LIVRE / LE VIRUS DE L’ATOME OU « 86, ANNEE BLANCHE », EN PANDEMIE DE NUAGES RADIOACTIFS.

          C’était la pandémie de l’époque, ce fameux nuage radioactif venu de la vétuste centrale de Tchernobyl (appelée Vladimir Ilitch Lénine), qui a traversé l’Europe au printemps 1986. L’écrivain Lucie Bordes raconte, par le biais de la narration de trois femmes, cette douleur invisible mais – ô combien dévastatrice – provoquée par le virus atomique. Lucie, dans le sud de la France, Ludmila, dans la ville ultramoderne de Prypiat qui jouxte le site de l’accident et Ioulia qui habite Kiev. Ludmila vit avec Vassyl, un des fameux « liquidateurs » de la centrale, hospitalisé à Moscou.  Peut-être que tout n’était parfait, mais les choses avaient un sens. Surtout à Prypiat, ville modèle pour citoyens modèles, îlots de roses dans la mer instable de la perestroïka. Nous vivions un conte de fées. Pouvait-on trouver, à d’autres endroits du monde, autant de lactaires délicieux, de bolets, de chanterelles, de cèpes et de russules ?

Et plus loin, les images idylliques tournent au cauchemar : le dosimètre craquait. Vassyl avait écouté fasciné le bruit de la catastrophe, l’avait trouvé presque rassurant. Le diable était bien là. Il stridulait dans le boitier et l’aiguille affolée se cognait au bord du cadran comme un papillon de nuit à une fenêtre éclairée…

Plus loin, en France,  la cueillette des champignons est interdite, les chantiers navals de la Seyne sur mer et de la Ciotat ferment en laissant des centaines d’emplois sur le carreau… (On revit l’épisode du coup de poing mythique de Bernard Hinault aux militants qui  bloquent la route, en 1984 sur Paris-Nice). Le père de Lucie est membre de la CGT : J’ai demandé à mon père si à son avis, le délégué syndical avait parlé de Tchernobyl. Il a dit qu’il y avait peu de chance. Que la CGT était trop proche du PC…
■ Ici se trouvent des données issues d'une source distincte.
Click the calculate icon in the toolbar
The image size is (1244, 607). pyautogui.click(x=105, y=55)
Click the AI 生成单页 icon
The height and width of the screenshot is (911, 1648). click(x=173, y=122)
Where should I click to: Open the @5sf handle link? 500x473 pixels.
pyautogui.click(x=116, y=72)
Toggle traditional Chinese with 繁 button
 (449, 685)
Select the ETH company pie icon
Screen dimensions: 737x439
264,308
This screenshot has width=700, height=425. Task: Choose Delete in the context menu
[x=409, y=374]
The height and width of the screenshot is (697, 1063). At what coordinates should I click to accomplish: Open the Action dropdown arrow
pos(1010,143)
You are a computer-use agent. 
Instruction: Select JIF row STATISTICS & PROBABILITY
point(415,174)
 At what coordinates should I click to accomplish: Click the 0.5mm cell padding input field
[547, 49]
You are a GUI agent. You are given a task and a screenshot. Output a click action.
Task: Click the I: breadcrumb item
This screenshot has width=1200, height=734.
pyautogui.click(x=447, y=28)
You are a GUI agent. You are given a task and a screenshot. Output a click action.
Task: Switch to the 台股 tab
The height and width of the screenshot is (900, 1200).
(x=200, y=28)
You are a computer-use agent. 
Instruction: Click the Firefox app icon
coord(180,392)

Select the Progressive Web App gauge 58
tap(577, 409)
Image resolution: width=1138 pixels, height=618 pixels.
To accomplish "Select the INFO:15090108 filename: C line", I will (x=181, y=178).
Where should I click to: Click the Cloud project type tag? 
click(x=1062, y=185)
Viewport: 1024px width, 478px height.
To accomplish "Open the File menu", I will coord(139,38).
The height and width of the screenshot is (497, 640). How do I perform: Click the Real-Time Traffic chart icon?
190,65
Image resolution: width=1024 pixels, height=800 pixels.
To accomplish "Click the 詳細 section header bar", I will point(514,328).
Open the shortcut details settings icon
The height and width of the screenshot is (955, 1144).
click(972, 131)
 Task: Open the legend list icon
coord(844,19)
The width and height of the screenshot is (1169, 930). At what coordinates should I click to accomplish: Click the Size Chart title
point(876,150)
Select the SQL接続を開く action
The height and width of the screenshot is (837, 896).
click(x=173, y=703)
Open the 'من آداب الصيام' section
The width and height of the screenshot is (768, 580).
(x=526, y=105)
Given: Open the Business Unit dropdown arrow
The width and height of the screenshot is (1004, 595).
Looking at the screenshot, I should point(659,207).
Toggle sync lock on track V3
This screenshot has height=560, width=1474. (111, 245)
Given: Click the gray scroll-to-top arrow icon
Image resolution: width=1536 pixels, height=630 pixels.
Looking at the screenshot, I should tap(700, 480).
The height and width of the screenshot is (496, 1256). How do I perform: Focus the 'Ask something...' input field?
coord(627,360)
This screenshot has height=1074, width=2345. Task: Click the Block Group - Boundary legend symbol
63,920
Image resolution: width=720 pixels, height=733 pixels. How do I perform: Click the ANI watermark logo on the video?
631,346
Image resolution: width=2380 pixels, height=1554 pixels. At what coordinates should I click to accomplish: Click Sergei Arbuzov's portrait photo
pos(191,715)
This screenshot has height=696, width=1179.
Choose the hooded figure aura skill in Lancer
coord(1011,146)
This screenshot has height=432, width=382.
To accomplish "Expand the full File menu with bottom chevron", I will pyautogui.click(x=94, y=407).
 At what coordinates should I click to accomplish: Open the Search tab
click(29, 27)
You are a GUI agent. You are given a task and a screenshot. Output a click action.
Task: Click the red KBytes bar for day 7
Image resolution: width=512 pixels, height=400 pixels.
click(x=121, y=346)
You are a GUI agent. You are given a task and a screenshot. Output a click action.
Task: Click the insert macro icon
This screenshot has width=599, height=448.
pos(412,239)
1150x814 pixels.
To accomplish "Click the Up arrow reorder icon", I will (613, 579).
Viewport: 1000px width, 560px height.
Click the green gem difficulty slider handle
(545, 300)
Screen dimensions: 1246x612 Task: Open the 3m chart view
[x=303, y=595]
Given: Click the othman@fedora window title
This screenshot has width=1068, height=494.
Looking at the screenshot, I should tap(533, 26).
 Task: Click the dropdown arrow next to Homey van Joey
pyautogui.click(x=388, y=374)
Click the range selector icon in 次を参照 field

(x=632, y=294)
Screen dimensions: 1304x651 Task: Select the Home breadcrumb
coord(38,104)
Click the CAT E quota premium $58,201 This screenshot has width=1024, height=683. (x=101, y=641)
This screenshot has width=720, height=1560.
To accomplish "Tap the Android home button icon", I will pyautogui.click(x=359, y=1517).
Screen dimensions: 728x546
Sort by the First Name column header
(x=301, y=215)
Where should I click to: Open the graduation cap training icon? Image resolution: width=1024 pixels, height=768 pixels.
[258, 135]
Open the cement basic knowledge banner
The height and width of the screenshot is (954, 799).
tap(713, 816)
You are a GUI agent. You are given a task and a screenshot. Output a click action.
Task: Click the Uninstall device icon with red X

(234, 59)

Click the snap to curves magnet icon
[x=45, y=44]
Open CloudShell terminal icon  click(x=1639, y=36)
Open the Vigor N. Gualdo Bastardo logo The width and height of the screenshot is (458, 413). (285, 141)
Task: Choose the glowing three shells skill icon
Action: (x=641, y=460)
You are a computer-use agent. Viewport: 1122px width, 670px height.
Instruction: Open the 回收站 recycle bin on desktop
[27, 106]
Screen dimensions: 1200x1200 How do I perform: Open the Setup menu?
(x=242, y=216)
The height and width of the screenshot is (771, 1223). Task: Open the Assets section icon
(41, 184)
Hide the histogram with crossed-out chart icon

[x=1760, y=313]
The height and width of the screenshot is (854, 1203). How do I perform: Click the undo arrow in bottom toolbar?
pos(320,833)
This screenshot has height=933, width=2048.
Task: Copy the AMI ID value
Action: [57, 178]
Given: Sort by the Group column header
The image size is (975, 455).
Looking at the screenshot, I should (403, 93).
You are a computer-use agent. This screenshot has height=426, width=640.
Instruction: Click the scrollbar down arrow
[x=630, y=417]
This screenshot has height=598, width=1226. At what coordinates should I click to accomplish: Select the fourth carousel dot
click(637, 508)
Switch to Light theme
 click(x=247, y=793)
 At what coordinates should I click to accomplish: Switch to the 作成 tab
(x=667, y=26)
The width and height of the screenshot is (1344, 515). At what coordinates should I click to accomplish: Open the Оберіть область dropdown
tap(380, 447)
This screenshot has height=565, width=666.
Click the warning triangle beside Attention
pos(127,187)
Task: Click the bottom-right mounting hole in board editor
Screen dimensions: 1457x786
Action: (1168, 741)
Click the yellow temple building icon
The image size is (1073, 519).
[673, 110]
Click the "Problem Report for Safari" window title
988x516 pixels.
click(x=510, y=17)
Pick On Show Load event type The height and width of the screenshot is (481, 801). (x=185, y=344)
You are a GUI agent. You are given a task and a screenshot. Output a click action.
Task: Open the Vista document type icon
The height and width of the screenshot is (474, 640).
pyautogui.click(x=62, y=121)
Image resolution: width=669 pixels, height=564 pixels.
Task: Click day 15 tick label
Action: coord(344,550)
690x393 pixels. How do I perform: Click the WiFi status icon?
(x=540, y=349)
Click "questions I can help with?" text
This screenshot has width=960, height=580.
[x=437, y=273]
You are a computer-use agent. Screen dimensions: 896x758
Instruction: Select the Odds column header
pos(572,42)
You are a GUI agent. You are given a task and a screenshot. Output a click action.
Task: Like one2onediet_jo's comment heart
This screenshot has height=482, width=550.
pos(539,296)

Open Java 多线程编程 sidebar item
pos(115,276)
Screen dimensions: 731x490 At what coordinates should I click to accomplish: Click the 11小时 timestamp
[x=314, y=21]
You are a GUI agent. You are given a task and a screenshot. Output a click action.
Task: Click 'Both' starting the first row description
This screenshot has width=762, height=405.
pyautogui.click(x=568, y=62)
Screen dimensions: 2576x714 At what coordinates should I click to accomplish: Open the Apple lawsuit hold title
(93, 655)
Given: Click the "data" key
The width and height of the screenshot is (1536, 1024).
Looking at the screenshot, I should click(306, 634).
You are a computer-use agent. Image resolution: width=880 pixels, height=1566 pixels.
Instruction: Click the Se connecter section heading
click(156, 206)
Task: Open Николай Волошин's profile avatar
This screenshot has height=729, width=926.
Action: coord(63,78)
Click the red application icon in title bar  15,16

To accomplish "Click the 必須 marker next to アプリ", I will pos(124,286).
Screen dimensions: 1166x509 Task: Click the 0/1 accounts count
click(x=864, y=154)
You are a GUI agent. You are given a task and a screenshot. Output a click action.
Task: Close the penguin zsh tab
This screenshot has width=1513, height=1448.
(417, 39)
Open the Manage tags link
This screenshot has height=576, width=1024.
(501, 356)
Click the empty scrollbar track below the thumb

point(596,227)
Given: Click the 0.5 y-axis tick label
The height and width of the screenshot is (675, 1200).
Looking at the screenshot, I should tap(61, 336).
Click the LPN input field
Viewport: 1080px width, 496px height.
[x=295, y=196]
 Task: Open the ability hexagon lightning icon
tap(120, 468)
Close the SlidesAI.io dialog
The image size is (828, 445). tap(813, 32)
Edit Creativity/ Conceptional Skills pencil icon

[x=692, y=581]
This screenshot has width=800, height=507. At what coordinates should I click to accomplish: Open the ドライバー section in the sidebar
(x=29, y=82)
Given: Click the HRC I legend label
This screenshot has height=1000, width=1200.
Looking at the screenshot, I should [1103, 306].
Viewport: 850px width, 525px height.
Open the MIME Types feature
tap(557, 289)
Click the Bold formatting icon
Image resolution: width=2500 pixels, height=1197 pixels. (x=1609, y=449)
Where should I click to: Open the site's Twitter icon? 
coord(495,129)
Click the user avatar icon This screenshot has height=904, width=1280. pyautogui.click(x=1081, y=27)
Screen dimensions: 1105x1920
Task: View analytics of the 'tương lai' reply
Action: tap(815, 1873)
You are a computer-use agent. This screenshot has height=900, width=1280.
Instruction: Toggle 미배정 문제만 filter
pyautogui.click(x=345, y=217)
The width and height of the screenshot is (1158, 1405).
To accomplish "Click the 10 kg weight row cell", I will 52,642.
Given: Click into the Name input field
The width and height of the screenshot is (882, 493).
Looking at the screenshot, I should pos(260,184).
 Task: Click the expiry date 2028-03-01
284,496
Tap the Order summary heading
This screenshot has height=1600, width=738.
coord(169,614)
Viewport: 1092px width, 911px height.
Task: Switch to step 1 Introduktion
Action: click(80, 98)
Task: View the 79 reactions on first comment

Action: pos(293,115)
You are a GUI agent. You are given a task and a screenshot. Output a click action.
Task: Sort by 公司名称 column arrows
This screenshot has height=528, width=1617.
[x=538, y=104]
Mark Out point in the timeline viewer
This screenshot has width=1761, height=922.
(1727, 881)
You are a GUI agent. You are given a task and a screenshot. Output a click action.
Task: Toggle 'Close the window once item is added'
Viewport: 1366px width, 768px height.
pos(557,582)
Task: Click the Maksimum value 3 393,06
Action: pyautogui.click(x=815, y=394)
Trois voix pour évoquer l’indicible et cet hommage à ces hommes qui se sont sacrifiés : Un soldat de plomb. Puis un autre. Et bientôt les machines furent toutes humaines, et il fallut trouver un mot pour les désigner. On les appela liquidateurs et moi, Petro-tête-basse, j’en fus.

Plus loin, il était déconseillé de cueillir des champignons…

                                                      © Laurent BAYART

* 86, année blanche de Lucie Bordes, Editions Liana Levi, 2016.